#### [STATED GOAL]
Substitute "The frame size is" for "The image size is" in the lines from the one holding "The image size is (671, 447)." through the one holding "will tap(378, 107).", inclusive. Give back only those lines, with nothing else changed.

#### [MATERIAL FOR THE TASK]
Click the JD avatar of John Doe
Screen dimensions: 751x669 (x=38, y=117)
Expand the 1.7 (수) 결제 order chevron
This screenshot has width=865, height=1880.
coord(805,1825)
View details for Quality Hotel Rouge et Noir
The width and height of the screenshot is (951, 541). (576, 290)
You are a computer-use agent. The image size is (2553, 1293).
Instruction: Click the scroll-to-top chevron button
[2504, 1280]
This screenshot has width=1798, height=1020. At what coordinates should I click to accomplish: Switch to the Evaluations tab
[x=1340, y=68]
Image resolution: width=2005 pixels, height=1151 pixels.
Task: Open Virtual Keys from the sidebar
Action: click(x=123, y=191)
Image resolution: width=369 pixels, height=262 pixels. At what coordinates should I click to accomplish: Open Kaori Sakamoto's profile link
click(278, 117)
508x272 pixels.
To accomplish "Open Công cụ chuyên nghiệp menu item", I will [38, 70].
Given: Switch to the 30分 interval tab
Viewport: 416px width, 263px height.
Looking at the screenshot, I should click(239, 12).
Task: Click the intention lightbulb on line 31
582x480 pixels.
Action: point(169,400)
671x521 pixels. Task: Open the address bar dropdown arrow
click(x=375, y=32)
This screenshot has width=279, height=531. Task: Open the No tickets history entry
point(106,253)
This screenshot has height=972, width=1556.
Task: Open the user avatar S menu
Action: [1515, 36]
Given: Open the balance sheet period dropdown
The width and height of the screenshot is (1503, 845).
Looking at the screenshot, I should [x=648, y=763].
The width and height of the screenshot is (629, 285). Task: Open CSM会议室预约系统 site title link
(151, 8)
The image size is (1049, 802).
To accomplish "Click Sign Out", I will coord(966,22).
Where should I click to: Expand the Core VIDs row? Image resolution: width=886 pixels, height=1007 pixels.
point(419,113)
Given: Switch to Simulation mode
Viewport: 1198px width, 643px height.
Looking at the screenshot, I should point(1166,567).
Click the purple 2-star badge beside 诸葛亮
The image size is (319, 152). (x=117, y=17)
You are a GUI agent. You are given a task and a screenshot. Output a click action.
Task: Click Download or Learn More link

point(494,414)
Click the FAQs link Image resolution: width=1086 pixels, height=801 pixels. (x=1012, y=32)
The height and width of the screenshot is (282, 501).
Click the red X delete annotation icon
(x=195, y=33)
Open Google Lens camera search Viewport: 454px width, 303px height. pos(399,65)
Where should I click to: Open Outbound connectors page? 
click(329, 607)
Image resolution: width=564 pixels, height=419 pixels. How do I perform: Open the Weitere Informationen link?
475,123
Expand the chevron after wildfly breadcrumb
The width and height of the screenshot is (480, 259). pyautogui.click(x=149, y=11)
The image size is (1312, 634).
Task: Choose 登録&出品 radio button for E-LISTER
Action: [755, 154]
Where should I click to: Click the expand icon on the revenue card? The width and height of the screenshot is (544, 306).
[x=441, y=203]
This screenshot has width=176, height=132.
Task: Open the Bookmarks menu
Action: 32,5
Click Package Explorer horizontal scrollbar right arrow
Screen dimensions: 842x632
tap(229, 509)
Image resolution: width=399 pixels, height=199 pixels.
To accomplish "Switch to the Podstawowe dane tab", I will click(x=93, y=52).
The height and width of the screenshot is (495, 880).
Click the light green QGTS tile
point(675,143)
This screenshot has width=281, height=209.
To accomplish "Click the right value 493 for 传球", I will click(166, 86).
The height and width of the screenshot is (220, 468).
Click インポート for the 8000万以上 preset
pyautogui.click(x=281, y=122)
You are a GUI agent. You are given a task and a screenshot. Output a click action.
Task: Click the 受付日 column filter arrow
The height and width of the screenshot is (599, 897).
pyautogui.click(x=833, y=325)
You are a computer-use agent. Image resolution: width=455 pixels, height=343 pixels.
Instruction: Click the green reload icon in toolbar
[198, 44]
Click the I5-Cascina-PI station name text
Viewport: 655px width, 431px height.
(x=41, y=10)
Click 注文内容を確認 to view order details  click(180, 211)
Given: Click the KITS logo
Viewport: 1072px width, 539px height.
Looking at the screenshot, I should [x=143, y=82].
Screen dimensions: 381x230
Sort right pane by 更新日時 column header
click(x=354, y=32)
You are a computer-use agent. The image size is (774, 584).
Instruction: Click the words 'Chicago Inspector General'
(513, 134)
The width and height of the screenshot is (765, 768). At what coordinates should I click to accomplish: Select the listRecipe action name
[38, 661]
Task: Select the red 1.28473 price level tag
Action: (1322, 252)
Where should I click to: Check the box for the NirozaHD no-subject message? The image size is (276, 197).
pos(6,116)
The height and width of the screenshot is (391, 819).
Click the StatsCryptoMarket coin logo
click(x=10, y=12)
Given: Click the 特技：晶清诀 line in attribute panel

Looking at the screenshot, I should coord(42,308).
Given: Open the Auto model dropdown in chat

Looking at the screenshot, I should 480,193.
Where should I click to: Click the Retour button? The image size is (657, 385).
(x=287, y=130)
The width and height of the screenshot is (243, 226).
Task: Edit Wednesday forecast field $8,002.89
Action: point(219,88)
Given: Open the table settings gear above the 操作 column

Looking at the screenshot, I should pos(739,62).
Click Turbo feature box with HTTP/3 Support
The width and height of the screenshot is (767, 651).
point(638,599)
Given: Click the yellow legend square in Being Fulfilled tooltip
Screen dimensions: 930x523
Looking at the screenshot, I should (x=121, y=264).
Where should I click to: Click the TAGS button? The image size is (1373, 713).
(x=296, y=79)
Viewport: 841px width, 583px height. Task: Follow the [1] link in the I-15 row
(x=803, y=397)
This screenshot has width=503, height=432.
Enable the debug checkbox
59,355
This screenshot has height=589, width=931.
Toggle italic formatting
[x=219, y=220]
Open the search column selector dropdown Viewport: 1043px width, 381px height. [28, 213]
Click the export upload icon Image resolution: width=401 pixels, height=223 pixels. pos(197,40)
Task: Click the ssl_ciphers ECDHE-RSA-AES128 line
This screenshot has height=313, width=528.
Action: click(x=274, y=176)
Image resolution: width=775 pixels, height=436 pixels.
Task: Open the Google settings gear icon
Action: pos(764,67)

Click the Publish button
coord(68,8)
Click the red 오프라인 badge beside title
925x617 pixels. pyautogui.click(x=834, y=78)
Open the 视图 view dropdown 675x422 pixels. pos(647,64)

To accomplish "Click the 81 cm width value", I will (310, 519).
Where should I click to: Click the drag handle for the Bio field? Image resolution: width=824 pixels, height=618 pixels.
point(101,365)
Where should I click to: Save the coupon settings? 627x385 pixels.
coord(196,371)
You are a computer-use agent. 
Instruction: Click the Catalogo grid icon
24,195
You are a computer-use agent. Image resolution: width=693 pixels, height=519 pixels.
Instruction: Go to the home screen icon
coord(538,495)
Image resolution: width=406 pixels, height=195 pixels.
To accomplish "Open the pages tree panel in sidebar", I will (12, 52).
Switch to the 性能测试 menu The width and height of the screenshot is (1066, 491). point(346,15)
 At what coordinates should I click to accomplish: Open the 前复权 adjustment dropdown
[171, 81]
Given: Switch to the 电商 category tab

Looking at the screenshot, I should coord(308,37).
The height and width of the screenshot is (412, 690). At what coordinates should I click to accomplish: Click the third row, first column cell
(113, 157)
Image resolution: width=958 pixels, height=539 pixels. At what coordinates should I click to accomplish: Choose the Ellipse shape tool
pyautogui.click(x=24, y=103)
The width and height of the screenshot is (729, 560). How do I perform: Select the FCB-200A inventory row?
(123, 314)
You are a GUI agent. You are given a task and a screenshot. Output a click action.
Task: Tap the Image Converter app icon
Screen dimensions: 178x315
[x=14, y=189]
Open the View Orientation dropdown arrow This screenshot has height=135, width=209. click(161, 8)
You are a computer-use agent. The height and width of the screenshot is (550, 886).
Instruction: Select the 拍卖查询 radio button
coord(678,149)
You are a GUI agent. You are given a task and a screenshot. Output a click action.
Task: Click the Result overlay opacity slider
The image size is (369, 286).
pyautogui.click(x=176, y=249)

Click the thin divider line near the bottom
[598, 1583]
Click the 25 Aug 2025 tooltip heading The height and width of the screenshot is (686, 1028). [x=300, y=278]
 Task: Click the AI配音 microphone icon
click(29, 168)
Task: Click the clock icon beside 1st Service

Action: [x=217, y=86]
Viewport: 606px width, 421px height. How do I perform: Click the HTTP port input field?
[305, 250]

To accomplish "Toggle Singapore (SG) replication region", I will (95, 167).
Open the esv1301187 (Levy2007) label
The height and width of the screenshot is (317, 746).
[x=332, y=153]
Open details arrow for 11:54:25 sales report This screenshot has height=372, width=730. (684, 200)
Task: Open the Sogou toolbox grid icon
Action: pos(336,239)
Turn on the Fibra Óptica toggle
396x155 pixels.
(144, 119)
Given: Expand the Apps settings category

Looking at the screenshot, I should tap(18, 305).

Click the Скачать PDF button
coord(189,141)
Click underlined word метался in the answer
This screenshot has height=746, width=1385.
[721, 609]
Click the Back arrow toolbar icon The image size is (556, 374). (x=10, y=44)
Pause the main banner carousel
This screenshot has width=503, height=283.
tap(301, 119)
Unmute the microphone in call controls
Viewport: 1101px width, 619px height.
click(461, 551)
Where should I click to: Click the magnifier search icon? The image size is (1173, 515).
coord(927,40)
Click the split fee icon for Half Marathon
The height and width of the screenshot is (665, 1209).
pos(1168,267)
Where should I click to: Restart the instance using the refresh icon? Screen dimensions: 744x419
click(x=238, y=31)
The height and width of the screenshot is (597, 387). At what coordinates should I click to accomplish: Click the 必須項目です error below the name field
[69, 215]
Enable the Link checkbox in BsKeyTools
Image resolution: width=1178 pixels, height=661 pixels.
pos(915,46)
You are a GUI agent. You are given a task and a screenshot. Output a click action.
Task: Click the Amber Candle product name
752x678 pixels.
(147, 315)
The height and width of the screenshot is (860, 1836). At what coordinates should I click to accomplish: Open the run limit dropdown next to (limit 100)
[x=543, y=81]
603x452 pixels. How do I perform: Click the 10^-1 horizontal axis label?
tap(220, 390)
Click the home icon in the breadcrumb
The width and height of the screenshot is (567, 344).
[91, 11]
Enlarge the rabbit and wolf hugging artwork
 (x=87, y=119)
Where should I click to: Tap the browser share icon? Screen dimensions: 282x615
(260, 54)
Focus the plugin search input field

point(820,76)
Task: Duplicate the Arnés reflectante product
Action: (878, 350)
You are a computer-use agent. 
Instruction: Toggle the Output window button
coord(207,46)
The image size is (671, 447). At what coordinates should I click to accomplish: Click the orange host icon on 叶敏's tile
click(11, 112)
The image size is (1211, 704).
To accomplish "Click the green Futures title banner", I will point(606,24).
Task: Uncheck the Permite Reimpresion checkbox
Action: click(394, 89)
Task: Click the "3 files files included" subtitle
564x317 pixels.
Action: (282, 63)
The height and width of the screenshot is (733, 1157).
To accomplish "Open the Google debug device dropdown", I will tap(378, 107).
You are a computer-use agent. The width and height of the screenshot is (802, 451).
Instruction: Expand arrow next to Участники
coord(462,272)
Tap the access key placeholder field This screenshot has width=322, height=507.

#### [SOLUTION TO THIS EXERCISE]
The frame size is (671, 447). At what coordinates should I click to accomplish: Click the orange host icon on 叶敏's tile
click(11, 112)
The frame size is (1211, 704).
To accomplish "Click the green Futures title banner", I will point(606,24).
Task: Uncheck the Permite Reimpresion checkbox
Action: click(394, 89)
Task: Click the "3 files files included" subtitle
564x317 pixels.
Action: (282, 63)
The height and width of the screenshot is (733, 1157).
To accomplish "Open the Google debug device dropdown", I will tap(378, 107).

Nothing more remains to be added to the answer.